DADOS TÉCNICOS JUSTIFICAM INCLUSÃO DO SETOR ENTRE AS DEMANDAS APRESENTADAS NO PROJETO VOZ ÚNICA
Para entendermos o contexto é importante termos em mente o conceito sobre Condições Sensíveis à Atenção Primária. Tais condições são problemas de saúde que podem ser tratados com eficácia nos postos de saúde e unidades básicas, evitando que o paciente precise de internação hospitalar. O problema está que esse atendimento e tratamento não apresenta resultados satisfatórios. Por isso, a chamada capilarização dos serviços de saúde na Serra Catarinense entrou entre as seis demandas urgentes entregues aos candidatos no projeto Voz Única da Facisc. O foto é “distribuição mais equilibrada dos recursos e ampliação da capacidade local, para reduzir a concentração de atendimentos no sistema hospitalar de Lages”.
DADOS TÉCNICOS
Pelo documento que detalhou as seis demandas apresentadas “os dados da região justificam a urgência” em relação à melhoria estrutural no setor de Saúde. “A Serra registra 173 óbitos e 1.525 internações a cada 100 mil habitantes por condições sensíveis à atenção primária, o pior índice entre as doze regionais catarinenses e acima da média do estado”, aponta o documento.

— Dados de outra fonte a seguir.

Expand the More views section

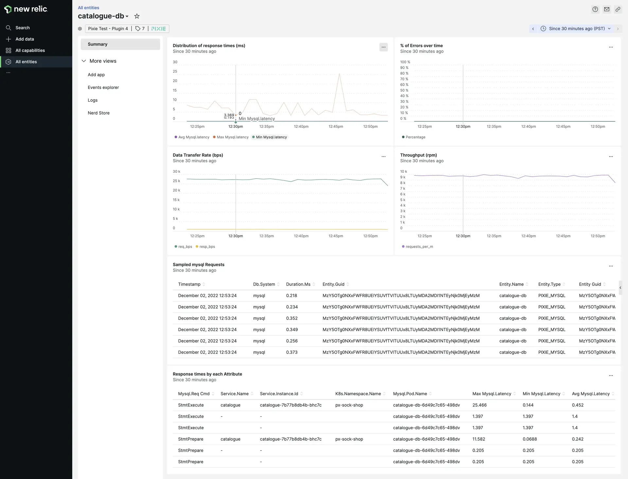click(84, 62)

POUCOS LEITOS HOSPITALARES
A Serra Catarinense, norteia o documento do Voz Única, é a região que também tem uma das menores quantidades de leitos hospitalares de Santa Catarina por habitante. São 102 leitos a cada 100 mil moradores. Em dez anos, Lages passou a concentrar 63% dos leitos hospitalares da Serra, ante 50% em 2015, o que aprofundou a dependência dos demais municípios em relação à ‘capital regional’.
A maior parte dos leitos hospitalares se concentra nas unidades do Tereza Ramos, Nossa Senhora dos Prazeres e Seara do Bem (foto acima).